A GRAÇA PERDIDA DOS CAÇADORES
Os Caçadores da Arca Perdida de Steven Spielberg

George Lucas construiu boa parte de seu sucesso a partir da idéia simples de que o público de cinema, agora educado pela televisão e pelas histórias em quadrinhos, desejava reencontrar na tela grande seus hábitos de leitura.Enquanto o cinema persiste inspirando-se na forma romanesca que foi dominante para a geração anterior – que ainda lia –, Lucas, não sem demagogia, capta a ligação fundamental do espectador adolescente com uma estrutura em episódios e personagens familiares que constituem o laço de um filme a outro. É sociologicamente hábil e financeiramente sem igual: é sempre mais vantajoso procurar a mina de ouro do que peneirar o rio para extrair apenas uma pepita.

Essa tradição popular remoída, ruminada pelos meios de comunicação modernos e que faremos remontar, por questões de comodidade de demonstração, ao romance de folhetim, tem a característica de, apesar de todas as denegações, privilegiar sempre a narração à ficção. A maré – em última análise, a técnica – destinada a conduzir o espectador será sempre mais forte, e de longe, do que a matéria própria do relato, personagens, situações, cenas, propósitos, em suma tudo aquilo que contribui a fazer de uma ficção algo consistente.

Um relato tem um começo, um meio e um fim. Uma narração só vive graças a uma rede estreita de procedimentos, encadeamento paralelo das ações, sistema de tensões sempre deixadas em suspenso, multiplicação dos cenários, das ambiências, digressões, figuras retóricas (o resumo, a perseguição, o rapto, a fuga) e elipses estratégicas. Os Caçadores da Arca Perdida não é fabricado de outra forma.

Aqui estamos de pés fincados no domínio reservado da série televisiva em que o dispositivo reina mestre. O conceito é o abre-te-Sésamo que sozinho conduz à elaboração do perpetuum mobile destinado a durar, se não até o fim dos tempos, ao menos até o cansaço do espectador, o que em todo caso está a anos-luz de distância do obsoleto ponto final das ficções.

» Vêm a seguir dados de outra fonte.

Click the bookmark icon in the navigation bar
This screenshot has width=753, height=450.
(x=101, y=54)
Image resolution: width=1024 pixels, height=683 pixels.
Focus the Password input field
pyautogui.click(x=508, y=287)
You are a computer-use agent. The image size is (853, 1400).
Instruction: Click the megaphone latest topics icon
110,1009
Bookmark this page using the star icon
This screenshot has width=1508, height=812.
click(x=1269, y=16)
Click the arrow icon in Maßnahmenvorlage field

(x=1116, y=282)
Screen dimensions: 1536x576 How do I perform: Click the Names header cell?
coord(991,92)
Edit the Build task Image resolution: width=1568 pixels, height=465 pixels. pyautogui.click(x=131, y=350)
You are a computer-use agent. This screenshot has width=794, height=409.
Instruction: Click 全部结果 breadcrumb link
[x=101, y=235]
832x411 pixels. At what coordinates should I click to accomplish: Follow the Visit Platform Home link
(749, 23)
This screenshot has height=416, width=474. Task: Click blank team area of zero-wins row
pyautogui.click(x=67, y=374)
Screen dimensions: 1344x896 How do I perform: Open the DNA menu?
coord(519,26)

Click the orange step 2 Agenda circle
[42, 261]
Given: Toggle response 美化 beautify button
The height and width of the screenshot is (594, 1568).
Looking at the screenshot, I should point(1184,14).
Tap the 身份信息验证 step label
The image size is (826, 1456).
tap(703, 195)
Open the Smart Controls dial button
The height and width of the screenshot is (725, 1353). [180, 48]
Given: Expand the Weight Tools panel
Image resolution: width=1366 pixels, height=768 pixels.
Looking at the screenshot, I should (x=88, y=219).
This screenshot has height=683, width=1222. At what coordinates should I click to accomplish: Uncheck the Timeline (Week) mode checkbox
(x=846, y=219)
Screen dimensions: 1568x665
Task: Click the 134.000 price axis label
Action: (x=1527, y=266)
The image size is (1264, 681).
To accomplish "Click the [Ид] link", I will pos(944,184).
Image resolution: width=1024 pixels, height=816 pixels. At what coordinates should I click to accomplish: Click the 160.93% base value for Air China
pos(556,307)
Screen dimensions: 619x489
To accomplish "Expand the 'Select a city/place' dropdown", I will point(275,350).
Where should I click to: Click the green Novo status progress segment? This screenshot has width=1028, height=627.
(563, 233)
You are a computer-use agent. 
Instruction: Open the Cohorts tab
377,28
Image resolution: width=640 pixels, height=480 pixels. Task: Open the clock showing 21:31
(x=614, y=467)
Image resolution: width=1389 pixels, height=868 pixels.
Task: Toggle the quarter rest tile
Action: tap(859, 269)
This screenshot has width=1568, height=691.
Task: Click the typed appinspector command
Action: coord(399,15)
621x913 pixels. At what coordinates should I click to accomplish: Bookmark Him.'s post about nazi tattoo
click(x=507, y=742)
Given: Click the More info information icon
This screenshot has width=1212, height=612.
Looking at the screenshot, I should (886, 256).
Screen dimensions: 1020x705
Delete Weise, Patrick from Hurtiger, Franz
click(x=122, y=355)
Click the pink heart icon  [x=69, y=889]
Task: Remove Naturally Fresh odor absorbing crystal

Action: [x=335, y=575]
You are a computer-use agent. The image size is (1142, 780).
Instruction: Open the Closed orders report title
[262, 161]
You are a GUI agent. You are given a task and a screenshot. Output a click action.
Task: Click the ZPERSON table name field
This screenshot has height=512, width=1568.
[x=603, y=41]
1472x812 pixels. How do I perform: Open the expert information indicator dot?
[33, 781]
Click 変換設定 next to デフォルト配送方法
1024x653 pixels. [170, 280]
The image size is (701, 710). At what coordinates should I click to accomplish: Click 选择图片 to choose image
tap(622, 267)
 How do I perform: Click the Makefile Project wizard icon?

O espectro do inquietante público médio das sondagens ditará seus desejos em reuniões de produção em que se modelarão os traços dominantes do herói, as características visuais ou narrativas do filme, ou seja, uma série de elementos fixos, de parâmetros imutáveis. Do enquadramento nascerá o relato, do continente o conteúdo. A televisão tem por tradição inaugurar suas séries com um episódio de localização, um episódio anzol realizado com um orçamento mais importante por um cineasta de confiança. Steven Spielberg fez um filme de tipo novo, o piloto da série Indiana Jones. Já se podia sentir indistintamente há um bom tempo que o formato do cinema estava desestabilizado: os filmes se alongavam de forma extravagante, vimos várias séries televisivas adaptadas a partir do sucesso da tela grande e a sistematização das segundas partes imprevistas, carregadas pelos cabelos, solicitadas pelo público que desejava reencontrar os personagens que ele tinha amado. Tudo indicava que se tratava apenas de compromissos claudicantes esperando os filmes que de partida preveriam sua estratégia comercial para além de um primeiro contato com o público. Suponhamos que, em breve, não se fará mais uma superprodução que já não contenha em seu germe um filão explorável.

Seria absurdo deplorar esse estado de coisas, já que vemos perfeitamente como o contorno dominante de um público pode num dado momento moldar o cinema à sua imagem, e não o inverso. Por outro lado, ao custo de gritar aos sete ventos que o cinema é uma indústria, era fatal que houvesse empreendedores para acreditar nisso. George Lucas foi suficientemente hábil para prender-se à onda de um profundo movimento popular e, em seguida, se deixar levar preguiçosamente por ela. Essa mesma onda que Coppola se encarregou pessoalmente da missão paranóica de desviar em seu proveito. Só que, nesse momento, a lucidez está do lado de Lucas e seus filmes nos propõem um espelho do mercado. Logo, ninguém há de censura-lo de dizer que um gato é um gato e que o cinema é um negócio.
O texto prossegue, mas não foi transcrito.